Portfolio suggestion

The mass spec viewer is the most impressive demo in this module because it has visible, interactive output. For your portfolio:

  1. Save the project and deploy it (even locally) so you can demo it live.
  2. Include screenshots of the mirror plot view and the difference spectrum — these are visually striking and immediately understandable to anyone in mass spec.
  3. If you have real data, load a spectrum from your instrument and include an annotated figure in your portfolio. A side-by-side comparison of “vendor software figure” vs. “my custom viewer figure” demonstrates the value of the tool.
  4. Write a one-paragraph description of how this tool fits into your lab’s workflow. For example: “Our lab runs 50 samples per week on the Q Exactive. This viewer lets us quickly compare spectra across batches without opening Xcalibur, saving approximately 2 hours per week in QC visualization.”
🔍Advanced: Connecting to open-access spectral databases

You can extend the viewer to search public spectral databases directly:

Add a "Search MassBank" button. When clicked, take the currently selected peak
m/z value and query the MassBank REST API (https://massbank.eu/MassBank/API/)
for matching spectra within 0.01 Da tolerance. Display the top 5 matches with
compound name, molecular formula, and a cosine similarity score. Clicking a
match loads the reference spectrum as an overlay for visual comparison.

This turns your viewer into a basic compound identification tool for metabolomics. MassBank is a free, open-access database with over 90,000 reference spectra. For more comprehensive searches, you can export your peak list and use it with GNPS (Global Natural Products Social Molecular Networking) or METLIN.

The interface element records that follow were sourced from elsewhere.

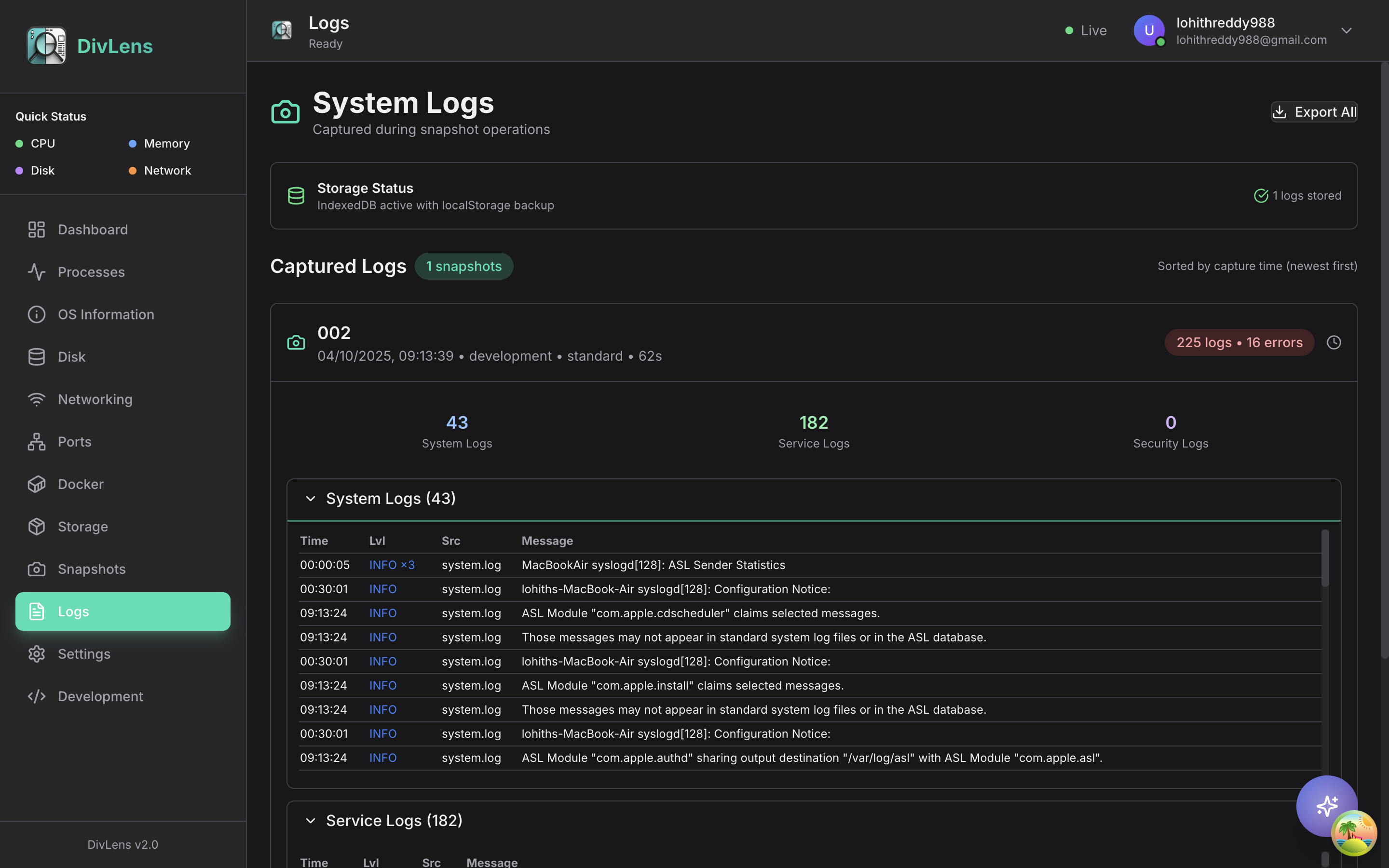This screenshot has height=868, width=1389.
Task: Navigate to the Settings page
Action: click(84, 654)
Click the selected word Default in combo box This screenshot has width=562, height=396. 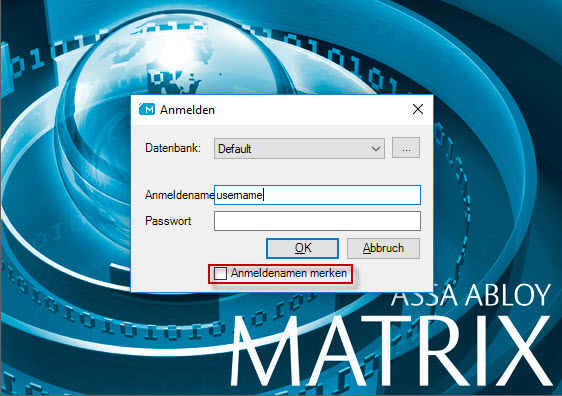[234, 149]
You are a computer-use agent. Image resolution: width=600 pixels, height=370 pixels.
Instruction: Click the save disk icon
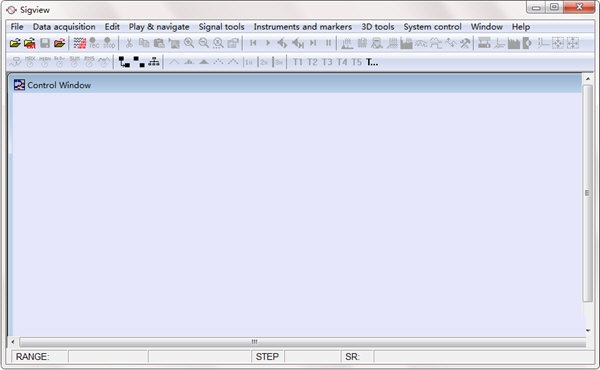(45, 43)
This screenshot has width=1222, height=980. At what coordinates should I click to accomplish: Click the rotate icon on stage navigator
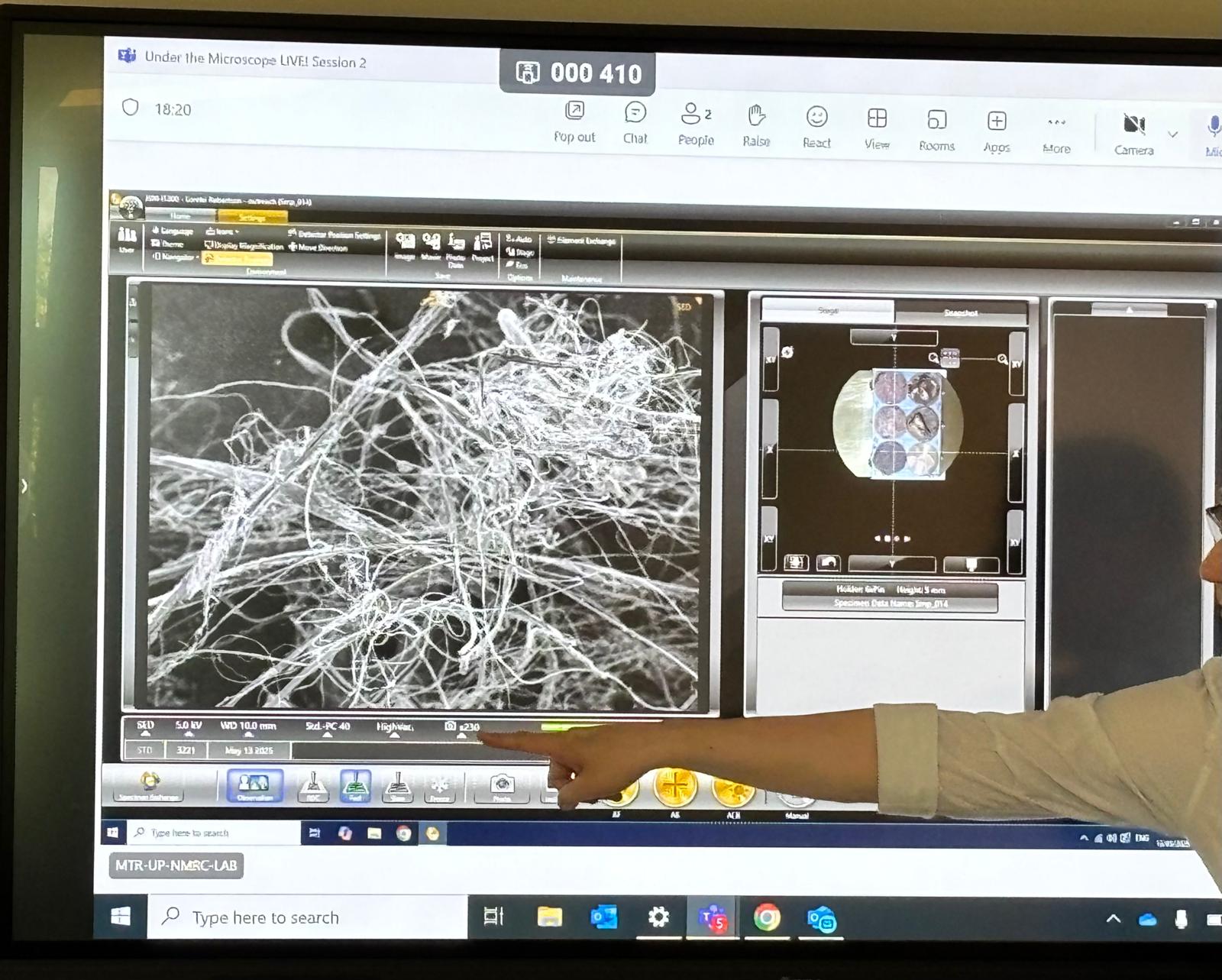pyautogui.click(x=787, y=352)
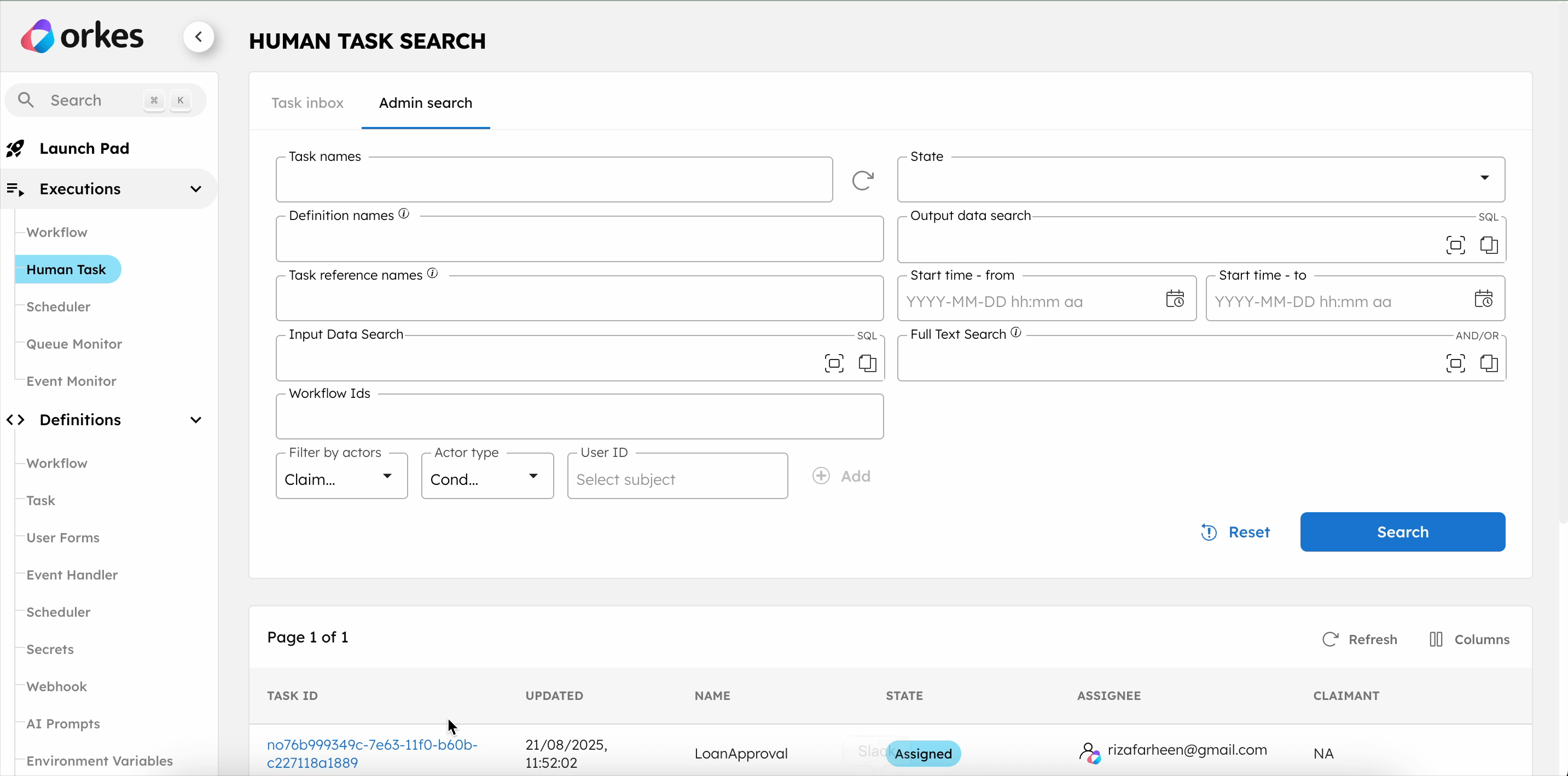Open the Start time - from calendar picker

(x=1175, y=299)
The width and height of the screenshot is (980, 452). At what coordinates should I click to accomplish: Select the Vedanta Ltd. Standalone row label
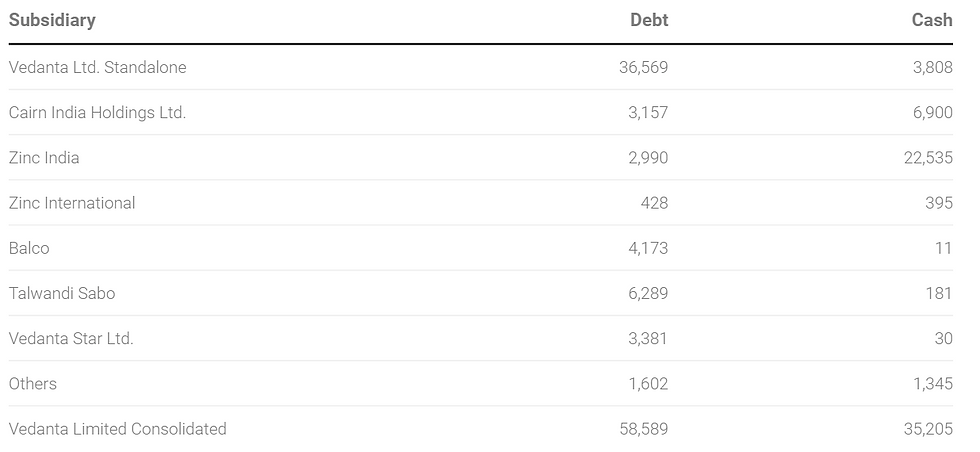pos(98,67)
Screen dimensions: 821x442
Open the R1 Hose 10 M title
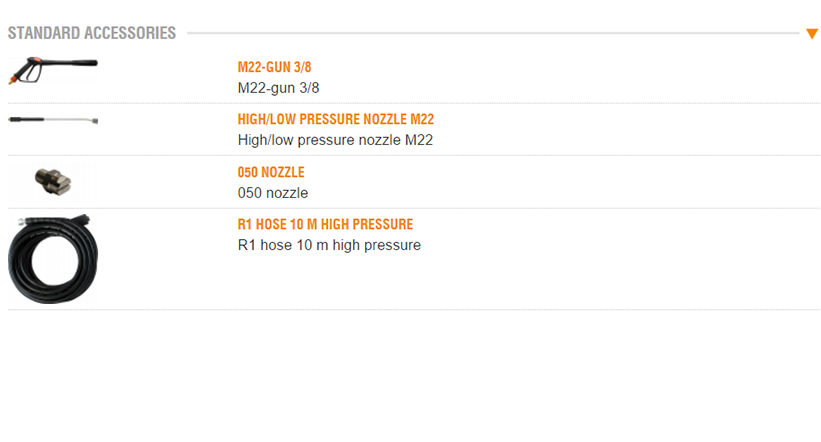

For proteomics, a similar extension can search the PRIDE/ProteomeXchange spectral libraries or the NIST Peptide Mass Spectral Library.

The story so far

Across four lessons, you have built:

  1. A sequence analysis dashboard (single HTML file, zero dependencies)
  2. A CRISPR guide RNA designer (React + Vite app with scoring and visualization)
  3. A genomics QC pipeline (Python CLI tool with config, logging, and reports)
  4. A mass spec data viewer (Dash web app with peak detection and multi-spectrum overlay)

Each tool followed the same pattern: see what is possible, get the exact prompt, run it, customize it. Next up: RNA-seq differential expression analysis and a reproducible workflow orchestrator that ties it all together.

KNOWLEDGE CHECK

You load two spectra into the viewer and enable the difference view. You see a negative peak at m/z 723.4 and a positive peak at m/z 803.4 (a shift of +80 m/z, consistent with +80 Da on a singly charged ion). What is the most likely biological explanation?

Try it yourself

  1. Generate the mass spec viewer with the prompt above.
  2. Load the sample data and verify the overlay works.
  3. Run peak detection and examine the peak table. Do the m/z values and S/N ratios look reasonable?
  4. Try the mirror plot view. Can you visually identify the +80 Da shifted peaks (phosphorylation)?
  5. Export a publication-quality PNG with white background.
  6. If you have real mass spec data, export a spectrum from your vendor software as CSV and load it into the viewer.
  7. Pick one customization and add it. The isotope pattern overlay is particularly useful for proteomics work.